Of course, not all of life is rosy, and INFPs are not exempt from the same disappointments and frustrations common to humanity. As INTPs tend to have a sense of failed competence, INFPs struggle with the issue of their own ethical perfection, e.g., performance of duty for the greater cause. An INFP friend describes the inner conflict as not good versus bad, but on a grand scale, Good vs. Evil...

Functional Analysis:

Introverted Feeling

INFPs live primarily in a rich inner world of introverted Feeling. Being inward-turning, the natural attraction is away from world and toward essence and ideal. This introversion of dominant Feeling, receiving its data from extraverted intuition, must be the source of the quixotic nature of these usually gentle beings.

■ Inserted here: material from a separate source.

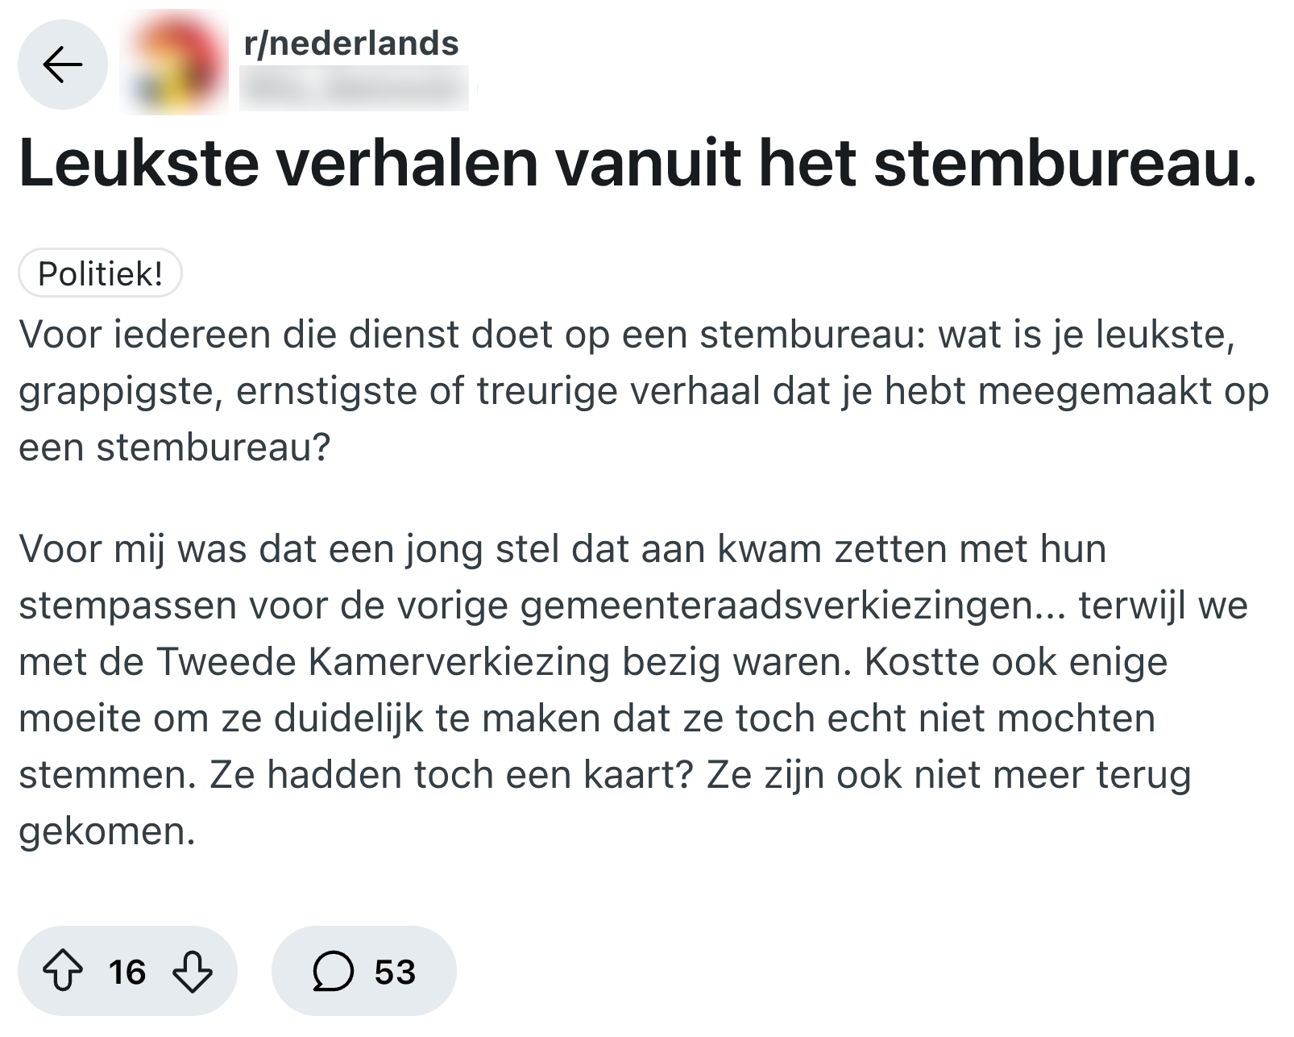Image resolution: width=1294 pixels, height=1037 pixels.
Task: Click the word "gemeenteraadsverkiezingen" in the post
Action: (776, 606)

Feeling is caught in the approach- avoidance bind between concern both for people and for All Creatures Great and Small, and a psycho-magnetic repulsion from the same. The "object," be it homo sapiens or a mere representation of an organism, is valued only to the degree that the object contains some measure of the inner Essence or greater Good. Doing a good deed, for example, may provide intrinsic satisfaction which is only secondary to the greater good of striking a blow against Man's Inhumanity to Mankind.

Extraverted iNtuition

Extraverted intuition faces outward, greeting the world on behalf of Feeling. What the observer usually sees is creativity with implied good will. Intuition spawns this type's philosophical bent and strengthens pattern perception. It combines as auxiliary with introverted Feeling and gives rise to unusual skill in both character development and fluency with language--a sound basis for the development of literary facility. If INTPs aspire to word mechanics, INFPs would be verbal artists.

Introverted Sensing

Sensing is introverted and often invisible. This stealth function in the third position gives INFPs a natural inclination toward absent- mindedness and other-worldliness, however, Feeling's strong people awareness provides a balancing, mitigating effect. This introverted Sensing is somewhat categorical, a subdued version of SJ sensing. In the third position, however, it is easily overridden by the stronger functions.

Extraverted Thinking

The INFP may turn to inferior extraverted Thinking for help in focusing on externals and for closure. INFPs can even masquerade in their ESTJ business suit, but not without expending considerable energy. The inferior, problematic nature of Extraverted Thinking is its lack of context and proportion. Single impersonal facts may loom large or attain higher priority than more salient principles which are all but overlooked."